I heard that you could keep shrimp alive without water. The method that was used was people would put ice in a cooler then put a damp newspaper over the ice, then put the live shrimp on the damp paper. I don't really waant to waste bait experimenting on this so i was wondering if anyone has ever tried this with success?


----------



## FishWalton (Jul 22, 2010)

Never heard that one before.
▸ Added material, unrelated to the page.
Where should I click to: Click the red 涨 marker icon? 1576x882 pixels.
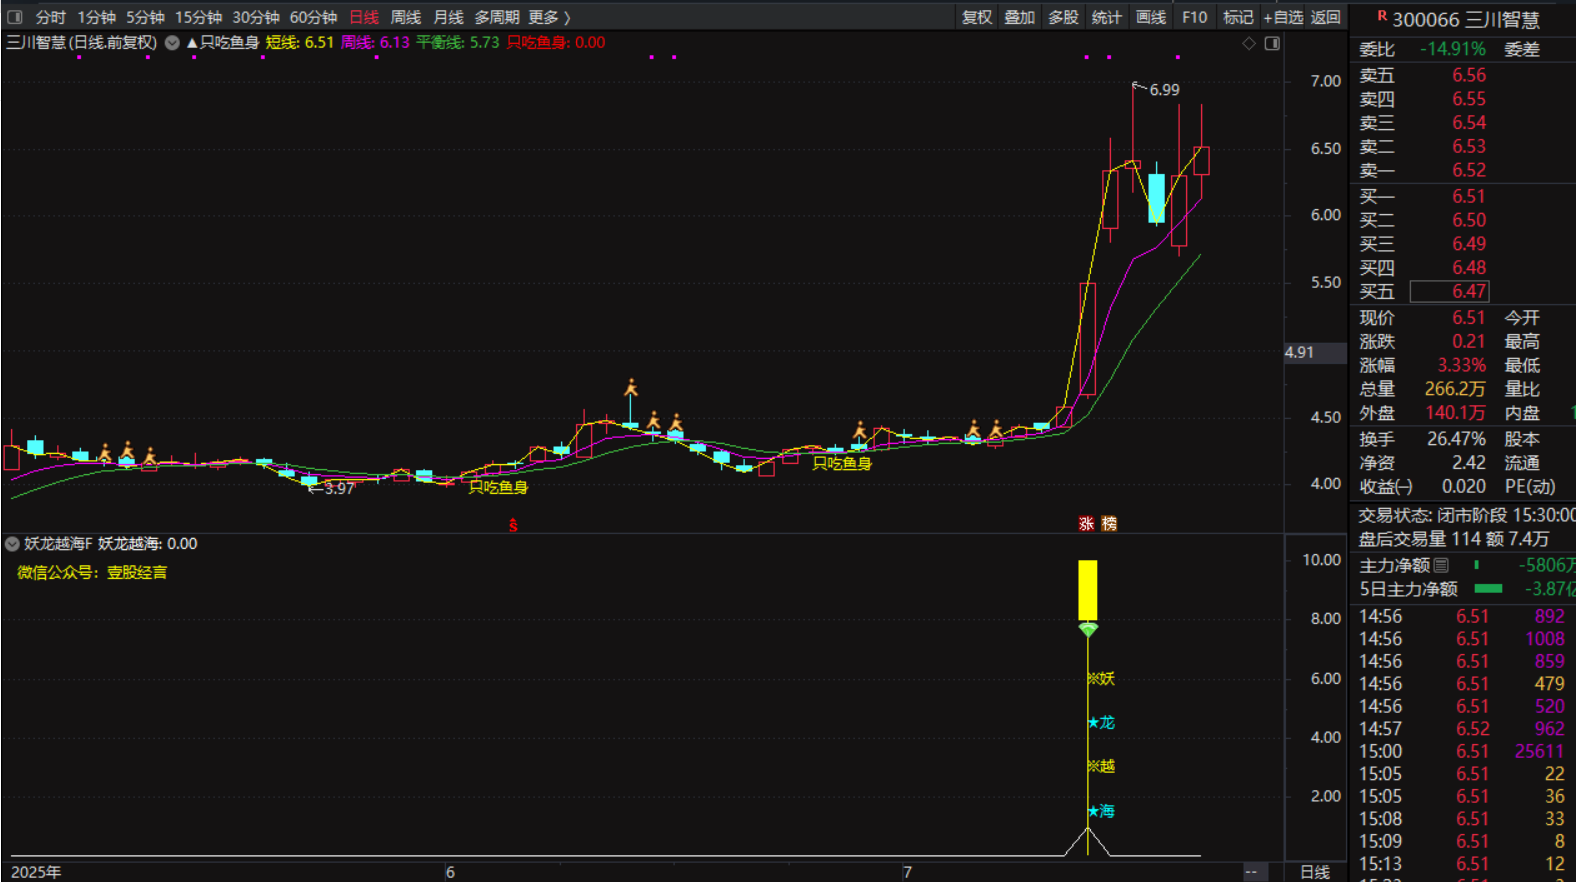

Will be interesting if someone come forward that has actually dont this.


----------



## Boatjob1 (Oct 2, 2007)

http://saltfishing.about.com/cs/baitsandlures/ht/baitshrimp.htm

http://www.bountyfishing.com/thread/keep-shrimp-alive-without-water

Video; short advertising first
http://www.metacafe.com/watch/770226/fishing_live_bait_keeping_shrimps_alive_without_water/

http://www.corpusfishing.com/messag...iew=next&sid=153b47cd9205a5226d0ce7fc1b808b78


----------



## JoeyWelch (Sep 25, 2009)

WOW!! Who would have thunk it?


----------



## FLbeachbum (Jul 17, 2008)

I've always cooled my crabs before cleaning. The article mentioned suspended animation sounds like what happens to the crabs.


----------



## Bump_N_Twitch (Mar 4, 2011)

it seems easier just to put them in water...


----------



## acoustifunk (Mar 29, 2008)

Water is cheaper than newspaper and ice! Just saying.


----------



## Phish Matanzaz (Jul 1, 2011)

I have done this with wet newspaper, no ice, but only for transport, say from a bait shop tank to where I will be fishing the shrimp...works fine. For longer than that, I don't know. It seems to help keep the shrimp from getting shocked, i.e., going from a warmer temp water to a colder temp water. Had many a dozen die before getting to fish them. The wet newspaper transport trick helped a great deal.

Phish


----------